*Problem description*: The lines to return are those from the line holding "The height and" through the last line of the entries below, both included, written exactly and without pictures.

*Records supplied*:
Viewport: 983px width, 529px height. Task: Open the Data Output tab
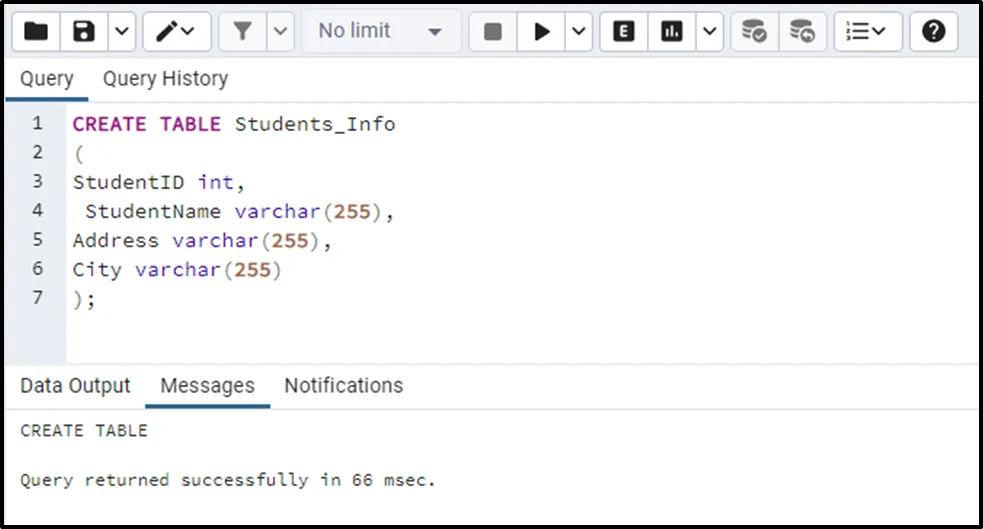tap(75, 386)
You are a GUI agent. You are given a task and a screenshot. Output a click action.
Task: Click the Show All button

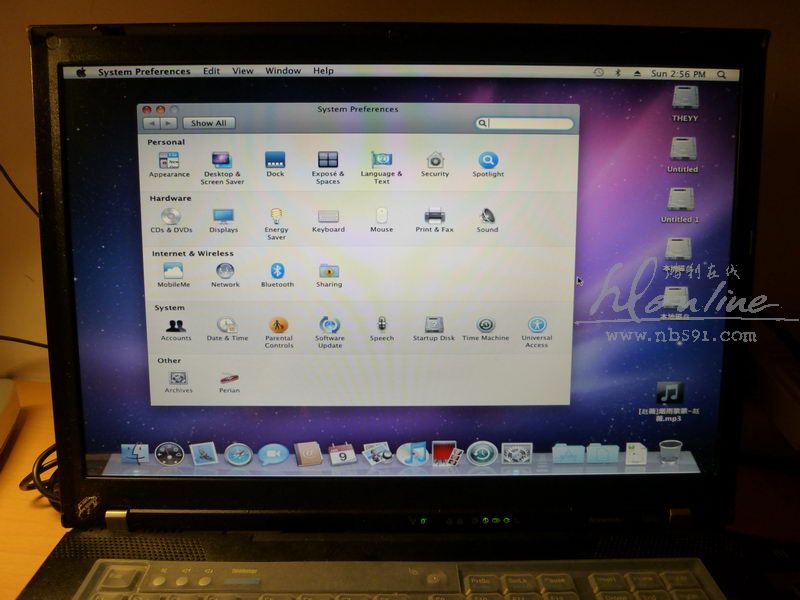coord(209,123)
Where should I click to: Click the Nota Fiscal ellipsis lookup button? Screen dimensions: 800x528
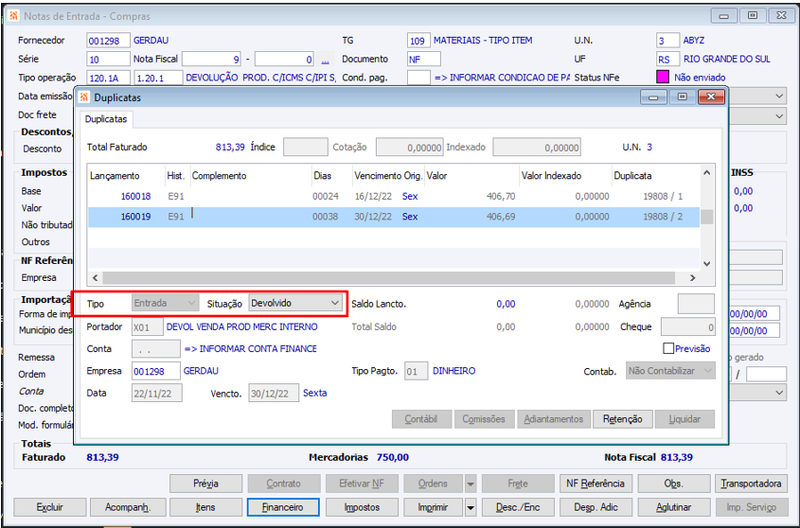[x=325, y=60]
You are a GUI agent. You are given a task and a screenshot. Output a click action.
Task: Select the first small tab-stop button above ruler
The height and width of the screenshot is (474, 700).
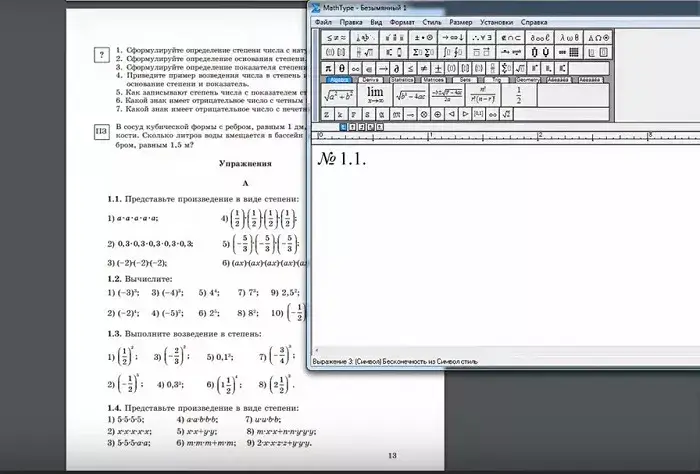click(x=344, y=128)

*Task response*:
The height and width of the screenshot is (474, 700).
click(x=344, y=128)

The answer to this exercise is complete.